Bizarrely, Salesforce.com's application designers have to take their cue from MySpace teenagers, the great unwashed of Digg and the raging crowds of the blogosphere before they begin to realize that the Web can become a platform for the socialization of the customer experience. Even though collaboration has been staring them in the face ever since they first started using the Web, they've kept it out of CRM, I suppose because somehow it didn't seem to fit in the same application category.

Other vendors have brought collaboration to the CRM space by different routes. RightNow Technologies prefers to talk about 'customer experience management' because large companies use its customer service platform to give consumers easy access to answers about their products and services both before and after sales. Earlier this year I wrote about Central Desktop, which brought its collaboration platform into AppExchange precisely because of a need among Salesforce.com users to engage in collaboration with their customers during and after the sales process.

When I wrote about Central Desktop, I was reminded of Agillion, an on-demand shooting star that flamed out in the dot-com era and which in its day used to get more media coverage than Salesforce.com. I got a similar sense of deja-vu about AppSpace. People close to Agillion often joked that no one really understood what exactly it was the company offered. Perhaps that was largely down to poor messaging and execution, but perhaps also it was because Agillion was offering a socialized customer relationship platform that people just didn't get that early in the evolution of the Web. Perhaps we have had to live through the experience of MySpace, Digg and the rest to really understand the appeal and value to businesses of Web-based social interaction and collaboration.

Salesforce.com is now beginning to bring those lessons back into the business sphere in its CRM application but the language it uses to describe AppSpace is uncannily like the language Agillion used in its heyday. Here's how Salesforce.com's Spring '07 home page describes AppSpace:

What if every department in your company could interact with customers in an engaging online space? Could you totally reinvent the customer experience? ... Spring '07 delivers this capability with AppSpace, which helps Salesforce customers:
# Drive greater customer loyalty through a unique, interactive, online space
# Get every department — from service to sales to operations — to engage with customers online
# Deliver relevant customer information based on data from any source
# Change content easily with the same administration tools you use for Salesforce
# Create a secure, branded destination for customers by leveraging the development capabilities of the Apex platform

And here's how Agillion described its service back in June 2001, as preserved by the Wayback Machine:

Agillion takes traditional customer relationship management solutions to new heights. It enables businesses of all sizes — from SOHO to SMB to enterprise — to empower customers with personalized, relevant information in one common view.
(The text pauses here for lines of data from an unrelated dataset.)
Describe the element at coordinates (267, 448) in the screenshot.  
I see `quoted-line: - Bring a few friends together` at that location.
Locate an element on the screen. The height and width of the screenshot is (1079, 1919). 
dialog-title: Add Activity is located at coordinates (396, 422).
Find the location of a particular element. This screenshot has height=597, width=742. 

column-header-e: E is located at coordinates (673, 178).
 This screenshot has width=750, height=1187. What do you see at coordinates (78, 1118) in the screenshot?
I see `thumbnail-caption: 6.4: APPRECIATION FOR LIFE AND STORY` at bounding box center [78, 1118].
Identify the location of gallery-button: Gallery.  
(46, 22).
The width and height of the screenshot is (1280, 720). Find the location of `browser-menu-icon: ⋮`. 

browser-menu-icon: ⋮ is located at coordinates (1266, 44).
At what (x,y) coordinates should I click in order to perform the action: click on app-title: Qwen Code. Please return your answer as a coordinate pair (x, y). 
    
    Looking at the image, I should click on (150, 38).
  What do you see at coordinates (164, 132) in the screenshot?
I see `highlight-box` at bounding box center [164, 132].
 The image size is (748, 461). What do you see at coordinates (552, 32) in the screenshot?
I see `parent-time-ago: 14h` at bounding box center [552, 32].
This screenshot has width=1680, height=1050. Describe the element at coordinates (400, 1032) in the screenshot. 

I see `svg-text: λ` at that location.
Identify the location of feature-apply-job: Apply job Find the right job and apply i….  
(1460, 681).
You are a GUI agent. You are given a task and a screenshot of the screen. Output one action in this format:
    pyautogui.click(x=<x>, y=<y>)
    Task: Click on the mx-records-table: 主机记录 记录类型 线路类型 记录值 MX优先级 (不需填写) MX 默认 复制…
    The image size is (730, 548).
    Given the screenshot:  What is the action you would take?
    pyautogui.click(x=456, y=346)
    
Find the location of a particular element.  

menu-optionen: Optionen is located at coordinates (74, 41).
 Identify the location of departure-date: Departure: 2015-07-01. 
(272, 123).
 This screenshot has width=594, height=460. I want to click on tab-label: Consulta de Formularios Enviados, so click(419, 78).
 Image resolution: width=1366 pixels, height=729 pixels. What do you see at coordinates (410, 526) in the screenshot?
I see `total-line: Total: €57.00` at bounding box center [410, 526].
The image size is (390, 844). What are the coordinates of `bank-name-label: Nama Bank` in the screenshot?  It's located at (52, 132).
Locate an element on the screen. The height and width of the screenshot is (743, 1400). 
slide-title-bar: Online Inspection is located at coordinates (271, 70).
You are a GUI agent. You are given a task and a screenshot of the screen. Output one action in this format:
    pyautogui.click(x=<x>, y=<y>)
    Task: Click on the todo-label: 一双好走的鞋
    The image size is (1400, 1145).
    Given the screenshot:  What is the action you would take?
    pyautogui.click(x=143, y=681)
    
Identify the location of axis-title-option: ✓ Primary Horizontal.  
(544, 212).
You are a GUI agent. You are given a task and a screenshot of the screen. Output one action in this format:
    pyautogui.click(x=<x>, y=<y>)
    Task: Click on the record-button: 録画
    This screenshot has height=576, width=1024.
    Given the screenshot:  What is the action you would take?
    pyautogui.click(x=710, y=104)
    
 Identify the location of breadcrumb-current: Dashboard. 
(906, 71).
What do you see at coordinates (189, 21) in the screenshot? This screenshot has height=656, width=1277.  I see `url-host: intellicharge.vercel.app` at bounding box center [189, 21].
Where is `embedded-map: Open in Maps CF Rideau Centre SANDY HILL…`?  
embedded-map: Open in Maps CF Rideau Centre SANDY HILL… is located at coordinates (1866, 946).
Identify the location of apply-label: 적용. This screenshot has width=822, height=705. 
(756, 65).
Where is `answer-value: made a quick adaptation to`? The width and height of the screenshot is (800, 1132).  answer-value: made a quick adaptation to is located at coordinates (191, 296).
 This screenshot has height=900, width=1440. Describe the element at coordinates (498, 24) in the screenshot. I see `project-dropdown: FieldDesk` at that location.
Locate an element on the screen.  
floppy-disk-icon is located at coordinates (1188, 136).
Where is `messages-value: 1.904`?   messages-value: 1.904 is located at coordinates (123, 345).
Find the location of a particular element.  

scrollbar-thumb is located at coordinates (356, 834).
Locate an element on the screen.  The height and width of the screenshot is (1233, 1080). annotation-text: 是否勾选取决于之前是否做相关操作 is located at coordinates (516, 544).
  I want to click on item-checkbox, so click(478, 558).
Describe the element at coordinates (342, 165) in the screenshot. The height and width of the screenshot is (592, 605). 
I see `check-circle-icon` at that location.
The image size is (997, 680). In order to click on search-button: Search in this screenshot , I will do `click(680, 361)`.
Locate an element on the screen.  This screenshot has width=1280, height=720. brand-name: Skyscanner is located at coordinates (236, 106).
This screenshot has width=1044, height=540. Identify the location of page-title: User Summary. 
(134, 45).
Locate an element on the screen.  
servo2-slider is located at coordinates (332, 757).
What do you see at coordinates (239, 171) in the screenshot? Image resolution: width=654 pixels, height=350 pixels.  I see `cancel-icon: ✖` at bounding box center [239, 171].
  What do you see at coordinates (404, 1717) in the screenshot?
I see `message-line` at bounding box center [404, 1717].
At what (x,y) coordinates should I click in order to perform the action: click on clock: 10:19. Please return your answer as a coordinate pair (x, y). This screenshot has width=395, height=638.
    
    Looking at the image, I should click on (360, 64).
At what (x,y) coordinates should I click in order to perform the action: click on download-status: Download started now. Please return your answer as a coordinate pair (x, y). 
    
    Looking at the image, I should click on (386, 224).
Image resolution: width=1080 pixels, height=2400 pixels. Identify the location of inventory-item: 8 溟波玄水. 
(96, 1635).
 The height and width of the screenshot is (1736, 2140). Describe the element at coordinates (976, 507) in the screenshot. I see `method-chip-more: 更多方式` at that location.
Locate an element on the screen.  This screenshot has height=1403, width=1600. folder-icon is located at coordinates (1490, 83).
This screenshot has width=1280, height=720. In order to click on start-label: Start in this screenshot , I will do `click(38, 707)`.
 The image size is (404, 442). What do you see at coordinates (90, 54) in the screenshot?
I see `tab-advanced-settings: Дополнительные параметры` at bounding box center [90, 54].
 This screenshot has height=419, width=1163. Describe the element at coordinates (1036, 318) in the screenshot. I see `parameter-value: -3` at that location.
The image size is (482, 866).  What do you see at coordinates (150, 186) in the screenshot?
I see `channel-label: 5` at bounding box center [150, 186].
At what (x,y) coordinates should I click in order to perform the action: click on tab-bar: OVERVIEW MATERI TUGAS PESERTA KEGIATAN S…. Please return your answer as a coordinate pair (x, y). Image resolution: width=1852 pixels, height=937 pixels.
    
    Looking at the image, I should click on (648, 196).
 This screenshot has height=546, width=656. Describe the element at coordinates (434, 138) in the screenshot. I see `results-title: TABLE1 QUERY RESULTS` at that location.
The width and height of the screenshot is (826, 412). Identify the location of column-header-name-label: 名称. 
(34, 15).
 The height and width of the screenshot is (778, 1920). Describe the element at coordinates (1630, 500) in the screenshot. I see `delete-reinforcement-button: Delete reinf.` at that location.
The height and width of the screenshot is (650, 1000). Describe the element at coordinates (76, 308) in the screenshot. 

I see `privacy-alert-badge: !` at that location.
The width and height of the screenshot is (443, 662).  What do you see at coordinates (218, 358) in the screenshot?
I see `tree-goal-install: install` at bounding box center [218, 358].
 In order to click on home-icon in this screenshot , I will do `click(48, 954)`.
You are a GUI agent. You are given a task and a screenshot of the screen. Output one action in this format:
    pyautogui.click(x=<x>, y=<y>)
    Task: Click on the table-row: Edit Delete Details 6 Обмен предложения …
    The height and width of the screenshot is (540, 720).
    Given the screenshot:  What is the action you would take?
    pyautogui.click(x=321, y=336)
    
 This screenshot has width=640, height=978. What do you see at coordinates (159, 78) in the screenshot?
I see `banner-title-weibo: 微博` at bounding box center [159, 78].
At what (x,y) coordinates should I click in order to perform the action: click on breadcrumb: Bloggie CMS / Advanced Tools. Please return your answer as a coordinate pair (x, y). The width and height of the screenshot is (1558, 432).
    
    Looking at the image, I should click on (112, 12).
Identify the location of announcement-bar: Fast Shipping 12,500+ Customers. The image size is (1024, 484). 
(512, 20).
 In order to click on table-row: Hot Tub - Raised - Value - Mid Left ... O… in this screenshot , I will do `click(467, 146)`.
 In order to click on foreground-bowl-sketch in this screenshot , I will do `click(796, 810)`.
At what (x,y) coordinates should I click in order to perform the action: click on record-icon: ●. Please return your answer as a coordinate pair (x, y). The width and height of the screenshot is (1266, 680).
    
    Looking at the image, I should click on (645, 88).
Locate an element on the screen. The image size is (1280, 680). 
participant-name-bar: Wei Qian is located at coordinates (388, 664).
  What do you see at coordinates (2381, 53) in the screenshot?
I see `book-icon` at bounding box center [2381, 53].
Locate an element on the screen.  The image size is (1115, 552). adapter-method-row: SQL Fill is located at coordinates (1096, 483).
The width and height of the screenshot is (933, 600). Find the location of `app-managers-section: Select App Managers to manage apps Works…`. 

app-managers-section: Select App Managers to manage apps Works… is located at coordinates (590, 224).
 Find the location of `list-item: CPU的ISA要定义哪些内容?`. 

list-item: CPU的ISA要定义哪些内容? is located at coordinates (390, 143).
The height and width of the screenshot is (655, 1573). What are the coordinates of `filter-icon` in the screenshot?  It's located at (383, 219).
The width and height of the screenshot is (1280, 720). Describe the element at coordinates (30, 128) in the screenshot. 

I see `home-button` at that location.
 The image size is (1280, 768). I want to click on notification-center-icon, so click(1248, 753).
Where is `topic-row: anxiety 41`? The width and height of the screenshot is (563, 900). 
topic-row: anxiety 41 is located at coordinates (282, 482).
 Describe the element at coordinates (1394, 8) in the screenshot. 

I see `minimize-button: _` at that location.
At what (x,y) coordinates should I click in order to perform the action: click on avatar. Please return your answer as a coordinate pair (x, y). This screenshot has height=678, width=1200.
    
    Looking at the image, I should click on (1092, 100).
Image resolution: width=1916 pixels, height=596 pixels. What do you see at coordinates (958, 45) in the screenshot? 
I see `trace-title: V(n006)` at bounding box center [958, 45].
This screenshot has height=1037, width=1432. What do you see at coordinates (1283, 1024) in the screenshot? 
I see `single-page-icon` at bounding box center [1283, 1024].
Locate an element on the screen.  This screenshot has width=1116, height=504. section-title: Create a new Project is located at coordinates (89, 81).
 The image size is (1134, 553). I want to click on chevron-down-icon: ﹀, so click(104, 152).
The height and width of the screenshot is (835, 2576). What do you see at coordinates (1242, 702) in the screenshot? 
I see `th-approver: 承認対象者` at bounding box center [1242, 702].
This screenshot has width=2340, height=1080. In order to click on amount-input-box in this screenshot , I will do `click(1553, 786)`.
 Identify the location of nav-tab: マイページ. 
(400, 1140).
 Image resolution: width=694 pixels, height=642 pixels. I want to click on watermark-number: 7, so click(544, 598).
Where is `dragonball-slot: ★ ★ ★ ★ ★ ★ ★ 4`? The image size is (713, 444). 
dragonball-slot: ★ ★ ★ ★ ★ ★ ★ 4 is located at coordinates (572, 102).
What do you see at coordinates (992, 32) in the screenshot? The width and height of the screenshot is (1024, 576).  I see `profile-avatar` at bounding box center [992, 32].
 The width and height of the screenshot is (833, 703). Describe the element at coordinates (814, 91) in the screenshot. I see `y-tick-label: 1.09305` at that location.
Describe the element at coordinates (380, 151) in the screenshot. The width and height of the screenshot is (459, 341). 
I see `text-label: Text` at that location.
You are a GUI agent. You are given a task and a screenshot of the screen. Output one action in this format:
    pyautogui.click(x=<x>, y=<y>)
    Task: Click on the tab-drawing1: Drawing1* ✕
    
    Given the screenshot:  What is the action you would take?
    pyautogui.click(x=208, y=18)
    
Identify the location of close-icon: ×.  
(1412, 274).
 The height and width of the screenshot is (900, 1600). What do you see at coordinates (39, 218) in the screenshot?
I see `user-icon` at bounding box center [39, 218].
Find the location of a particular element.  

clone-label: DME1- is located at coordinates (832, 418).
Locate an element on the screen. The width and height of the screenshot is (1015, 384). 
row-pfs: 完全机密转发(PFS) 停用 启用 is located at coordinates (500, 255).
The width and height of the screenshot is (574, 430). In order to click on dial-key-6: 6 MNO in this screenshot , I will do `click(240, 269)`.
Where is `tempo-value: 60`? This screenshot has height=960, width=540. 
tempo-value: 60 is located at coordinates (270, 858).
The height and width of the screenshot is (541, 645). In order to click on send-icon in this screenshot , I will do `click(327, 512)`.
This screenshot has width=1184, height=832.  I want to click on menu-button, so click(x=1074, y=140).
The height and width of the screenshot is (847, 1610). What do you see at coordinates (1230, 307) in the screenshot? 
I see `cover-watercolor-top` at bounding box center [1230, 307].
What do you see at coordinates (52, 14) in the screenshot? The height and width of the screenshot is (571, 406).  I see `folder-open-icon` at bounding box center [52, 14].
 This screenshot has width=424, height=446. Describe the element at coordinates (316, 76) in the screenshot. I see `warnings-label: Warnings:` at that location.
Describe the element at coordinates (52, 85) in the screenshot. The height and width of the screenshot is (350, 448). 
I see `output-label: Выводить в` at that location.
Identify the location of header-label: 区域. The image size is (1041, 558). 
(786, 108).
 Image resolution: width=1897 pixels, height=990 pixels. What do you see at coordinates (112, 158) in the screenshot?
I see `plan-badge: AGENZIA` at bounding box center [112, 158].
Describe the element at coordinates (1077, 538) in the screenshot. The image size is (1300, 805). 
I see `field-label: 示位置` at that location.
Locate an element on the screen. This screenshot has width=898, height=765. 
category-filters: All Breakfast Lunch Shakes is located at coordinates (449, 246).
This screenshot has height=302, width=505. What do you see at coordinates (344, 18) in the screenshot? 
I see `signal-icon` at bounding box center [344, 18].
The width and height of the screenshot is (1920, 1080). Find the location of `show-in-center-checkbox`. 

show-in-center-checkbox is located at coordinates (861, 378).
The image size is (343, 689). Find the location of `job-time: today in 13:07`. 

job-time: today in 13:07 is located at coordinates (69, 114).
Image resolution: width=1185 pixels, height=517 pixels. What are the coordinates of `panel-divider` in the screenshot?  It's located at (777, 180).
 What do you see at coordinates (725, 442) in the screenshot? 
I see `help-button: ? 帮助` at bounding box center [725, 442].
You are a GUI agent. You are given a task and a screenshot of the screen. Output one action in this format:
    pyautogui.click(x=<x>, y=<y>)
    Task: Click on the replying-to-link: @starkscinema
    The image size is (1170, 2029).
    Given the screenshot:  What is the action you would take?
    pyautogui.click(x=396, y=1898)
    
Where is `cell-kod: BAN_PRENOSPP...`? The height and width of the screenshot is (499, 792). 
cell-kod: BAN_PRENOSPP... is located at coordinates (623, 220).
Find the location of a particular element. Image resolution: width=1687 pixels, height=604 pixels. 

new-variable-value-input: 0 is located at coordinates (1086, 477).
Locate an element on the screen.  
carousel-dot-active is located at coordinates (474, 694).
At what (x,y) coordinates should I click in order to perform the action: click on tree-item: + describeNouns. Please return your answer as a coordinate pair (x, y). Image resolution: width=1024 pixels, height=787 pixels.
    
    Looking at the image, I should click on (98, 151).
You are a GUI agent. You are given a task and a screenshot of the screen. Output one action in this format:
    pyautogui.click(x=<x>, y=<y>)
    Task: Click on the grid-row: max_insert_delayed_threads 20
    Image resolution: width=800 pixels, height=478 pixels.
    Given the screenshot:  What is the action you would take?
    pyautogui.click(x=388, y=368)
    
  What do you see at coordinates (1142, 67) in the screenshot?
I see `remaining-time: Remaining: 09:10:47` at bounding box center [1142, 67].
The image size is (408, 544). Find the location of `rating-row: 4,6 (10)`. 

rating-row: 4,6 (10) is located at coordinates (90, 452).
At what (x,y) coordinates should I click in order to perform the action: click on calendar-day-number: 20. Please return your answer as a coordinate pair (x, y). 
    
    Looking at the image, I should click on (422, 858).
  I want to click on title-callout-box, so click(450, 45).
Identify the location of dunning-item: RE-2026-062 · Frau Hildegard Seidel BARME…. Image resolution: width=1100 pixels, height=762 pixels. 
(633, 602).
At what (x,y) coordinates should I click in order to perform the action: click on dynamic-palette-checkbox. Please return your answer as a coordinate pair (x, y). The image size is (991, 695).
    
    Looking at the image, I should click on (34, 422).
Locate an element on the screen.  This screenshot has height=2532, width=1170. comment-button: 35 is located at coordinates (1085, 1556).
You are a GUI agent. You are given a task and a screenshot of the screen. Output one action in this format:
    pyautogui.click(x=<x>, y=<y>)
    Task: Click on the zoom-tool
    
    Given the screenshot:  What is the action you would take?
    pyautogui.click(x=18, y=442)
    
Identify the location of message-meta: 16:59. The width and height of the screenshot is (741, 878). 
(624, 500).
With Agillion CustomerPages, companies can bring their customer relationships online in Internet time connecting their most important assets — customers, employees and partners.

With Agillion, any business can:
# Give their customers Internet access to customized account and other personalized information in an easy-to-use, quick-to-deploy common view
# Access real-time information to facilitate swift, thorough decision-making
# Leverage always-on collaboration and two-way communication tools to enhance customer interaction

For enterprise business, Agillion can:
# Provide a complete low-cost, scalable technology solution for accessing customer information from multiple sources — "trapped" legacy information, robust Web services and more
# Leverage current customer relationship management applications for immediate return on investment

Agillion's service was priced at $20 per user per month, for a minimum of 5 users. AppSpace is $995 per month for up to 200 users.